The test consisted of a sequence of 3-video trials (7 s), a central fixation point (1 s) and the response screen containing two options of syllable (2 s). The inter-trial interval was 1 s long. After the congruent stimuli baAV, gaAV, paAV, kaAV, the presented syllables were da/ba, ga/bga, ta/pa, pka/ka. After incongruent stimuli baA/gaV/, gaA/baV/, paA/kaV/, kaA/paV/ the presented syllables were da/ba, bga/ga, ta/pa, pka/ka,. Participants were instructed to verbally report which syllable was perceived. We decided to use a verbal response (instead of a keyboard response) to minimize the possibility of participants moving their eyes away from the screen, which could compromise the eye tracking data collected throughout the trial. All participant answers were entered in a digital table for subsequent analysis.
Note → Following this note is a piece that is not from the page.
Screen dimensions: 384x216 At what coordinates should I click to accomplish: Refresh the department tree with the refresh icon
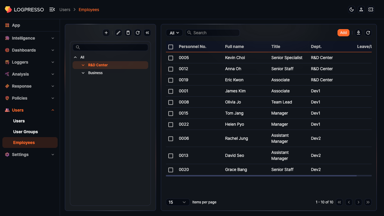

The entire task was composed by 56 trials (3-syllabes per trial): 28 trials were congruent and 28 incongruent. Training trials were performed at the beginning of each session and consisted of one trial (3-syllables each) of each of the four congruent pairs and the four incongruent pairs.
Stimuli were presented via a binocular eye tracking system monitor (TOBII® 17502) and analyzed with the Clear View Software (version 2.5.1). Eye movements were automatically registered in real time. The eye tracking system is composed of a 17″ display (resolution of 1280 × 1024 pixels and frame rate of 60 Hz). The monitor has a built-in high-resolution camera and near infra-red light-emitting diodes (NIR-LEDs) used to track gaze direction using the pupil center corneal reflex method (Young and Sheena, 1975). For the purposes of this study, we defined the eyes and mouth regions as areas of interest (AOIs) for further fixation duration analysis (see Figure 1). Fixation duration was defined as the amount of time in which eye gaze was directed within one of the AOI’s regions.
Figure 1. (A) Example of a McGurk trial; (B) Areas of interest (AOI) used to analyze fixation time during stimuli exposition; (C) Participant position; and (D) tDCS montages.
Participants were seated at a distance of 60 cm in front of the monitor, on which a video (size of 327 × 272 pixels) was presented. The auditory stimulus intensity was set to 40 dB and auditory cues were played via two speakers positioned to the right and left of the monitor, and were visible to the participant. The picture size, audio intensity and distance from the screen were all previously determined an optimized during pilot testing prior to commencing this study. Stimuli parameters were set such that participants exhibited a detection rate of the McGurk illusion of around 70%. These parameters were then used in order to avoid potential floor and/or ceiling effects related to illusion-type responses following tDCS modulation of cortical activity.
Transcranial direct current stimulation (tDCS)
tDCS was delivered by two battery-driven current stimulators, each using two pairs of surface saline-soaked sponge electrodes (35 cm2) (Priori et al., 2008). Two electrodes (one per each device) were placed on the scalp over the temporal lobes to target the STS bilaterally and the other two were placed over the right deltoid muscle. In different sessions, all the participants received three types of stimulation:
1. Anodal tDCS: two anodal electrodes were placed over T3 and T4 (according to the 10–20 system for EEG electrode placement) and both cathodal electrodes were placed on the right deltoid muscle.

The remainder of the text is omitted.